# Canon eos rebel t2i-550D



## wiqbal (Apr 10, 2010)

Hi, 
Just bought a canon eos rebel t2i-550D(18-55mm IS kit lens). Was a pain in the ass to find but i got my hands on it.

I've been shooting for the past few days, and iv compared the pictures to my friends Canon 7D. Really no difference. 

Iv been looking around for some new glass, especially since my friend had just purchased a 17-40 f/4L USM.

Do you think its worth the money to buy L glass on a t2i?


----------



## usayit (Apr 10, 2010)

wiqbal said:


> Do you think its worth the money to buy L glass on a t2i?



Yes...


----------



## KmH (Apr 10, 2010)

usayit said:


> wiqbal said:
> 
> 
> > Do you think its worth the money to buy L glass on a t2i?
> ...


According to some reviews that's the only way you'll get your moneys worth out of the T2i.


----------



## usayit (Apr 10, 2010)

let me elaborate with more than just "yes".  

I've never been too impressed with Canon's "kit" lenses (excluding those packaged with the 24-105L).  So comparing the "kit" lens to a 17-40L which is well known as a good performer makes it an obvious "yes".  

BUT

If you are ~not~ planning to move to full frame Canon body anytime soon, you might want to consider the EF-S 17-55 f/2.8 IS instead.  This lens is also a known performer for crop sensored cameras but has the advantage of a IS and faster aperture.  I think it might be a better step rather than the 17-40L.  Many say optically its just as good as any "L" lens but Canon doesn't make a habit of giving "L" designations to EF-S mount lenses.

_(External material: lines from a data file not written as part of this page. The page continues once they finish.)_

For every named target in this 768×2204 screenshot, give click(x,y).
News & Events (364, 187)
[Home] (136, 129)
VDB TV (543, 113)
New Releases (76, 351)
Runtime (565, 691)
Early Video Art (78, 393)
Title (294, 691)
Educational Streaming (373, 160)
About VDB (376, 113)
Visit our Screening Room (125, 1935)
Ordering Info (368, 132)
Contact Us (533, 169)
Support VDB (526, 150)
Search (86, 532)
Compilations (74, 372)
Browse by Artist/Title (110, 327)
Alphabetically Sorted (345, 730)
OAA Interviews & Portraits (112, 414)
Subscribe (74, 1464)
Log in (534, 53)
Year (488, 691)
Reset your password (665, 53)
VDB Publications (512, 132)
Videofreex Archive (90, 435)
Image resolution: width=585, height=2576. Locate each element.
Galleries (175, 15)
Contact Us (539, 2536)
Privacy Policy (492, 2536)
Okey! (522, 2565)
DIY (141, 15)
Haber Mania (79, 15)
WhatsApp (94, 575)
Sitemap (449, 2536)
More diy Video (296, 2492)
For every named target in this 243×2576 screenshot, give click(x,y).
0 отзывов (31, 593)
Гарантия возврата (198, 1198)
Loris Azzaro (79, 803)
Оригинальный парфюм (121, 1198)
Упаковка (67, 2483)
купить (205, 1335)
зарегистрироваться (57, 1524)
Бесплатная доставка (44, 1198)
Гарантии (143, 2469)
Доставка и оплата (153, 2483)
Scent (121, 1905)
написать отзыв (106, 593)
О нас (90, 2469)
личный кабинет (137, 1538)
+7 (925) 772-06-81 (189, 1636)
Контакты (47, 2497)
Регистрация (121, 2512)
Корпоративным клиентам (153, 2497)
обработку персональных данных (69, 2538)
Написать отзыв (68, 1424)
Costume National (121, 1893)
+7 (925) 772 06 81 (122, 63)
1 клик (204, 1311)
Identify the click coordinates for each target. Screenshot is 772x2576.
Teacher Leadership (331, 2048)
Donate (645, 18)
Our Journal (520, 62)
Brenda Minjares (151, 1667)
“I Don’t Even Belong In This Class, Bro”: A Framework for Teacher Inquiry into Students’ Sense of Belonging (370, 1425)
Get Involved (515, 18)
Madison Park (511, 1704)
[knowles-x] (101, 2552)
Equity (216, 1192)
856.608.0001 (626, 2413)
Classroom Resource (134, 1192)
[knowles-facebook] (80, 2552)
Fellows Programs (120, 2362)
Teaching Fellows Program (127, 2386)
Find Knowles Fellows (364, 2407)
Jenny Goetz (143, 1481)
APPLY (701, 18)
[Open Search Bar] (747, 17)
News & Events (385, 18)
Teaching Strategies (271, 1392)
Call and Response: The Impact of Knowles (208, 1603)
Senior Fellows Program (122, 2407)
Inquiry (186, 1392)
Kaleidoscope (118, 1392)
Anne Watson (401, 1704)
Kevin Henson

The bad news is that the EF-S 17-55 f/2.8 IS is more expensive.


----------



## Derrel (Apr 10, 2010)

L-glass is too broad a category to give good,solid suggestions on. With the high-density sensor in the T2i, the lower-end lenses will not really "leverage" that sensor, as shown by tests and reviews across the web. The 17-40L is not as solid a choice IMHO as say, the 70-200 f/4 L IS would be; where the 70-200 f/4-L IS is a solid optical performer with no real direct competition, the 17-40-L has other 3rd party alternatives, like several lenses in the 16-,17,18-50mm f/2.8 range from Tokina, Tamron,and Sigma,all with pretty decent performance at very fair,reasonable prices AND good focal length range for use on a 1.6x body. I'd much rather have a top-quality 17-55 f/2.8 with IS than say an 18-55 kit zoom; if I could live without the IS, then the 3rd party alternatives in the 16,17,18-50mm f/2.8 range make a lot of sense. There are enough L- model lenses that they kind of need to be evaluated on a case-by-case basis,and your future needs factor into the decision obviously.


----------



## cfusionpm (Apr 12, 2010)

I would personally skip on the third party options, and stick to the already-recommended EF-S 17-55 2.8 IS.  You can get lucky with Sigma, Tokina, or Tamron, but it's pretty hit-and-miss and unfortunately, its often "miss."  Being that they are so much cheaper though, you often get 80% of the performance for significantly less money.  It's all about what kind of budget you are shopping for.


----------



## vinski (Apr 17, 2010)

I have a 55-300 and I will buy a 17-135 for my t2i and rent other lenses when needed. That works best for me. it's usually 20-40 per day and I just shoot like crazy when I get them. Hope it's working out for you I am on a waiting list for this camera.


----------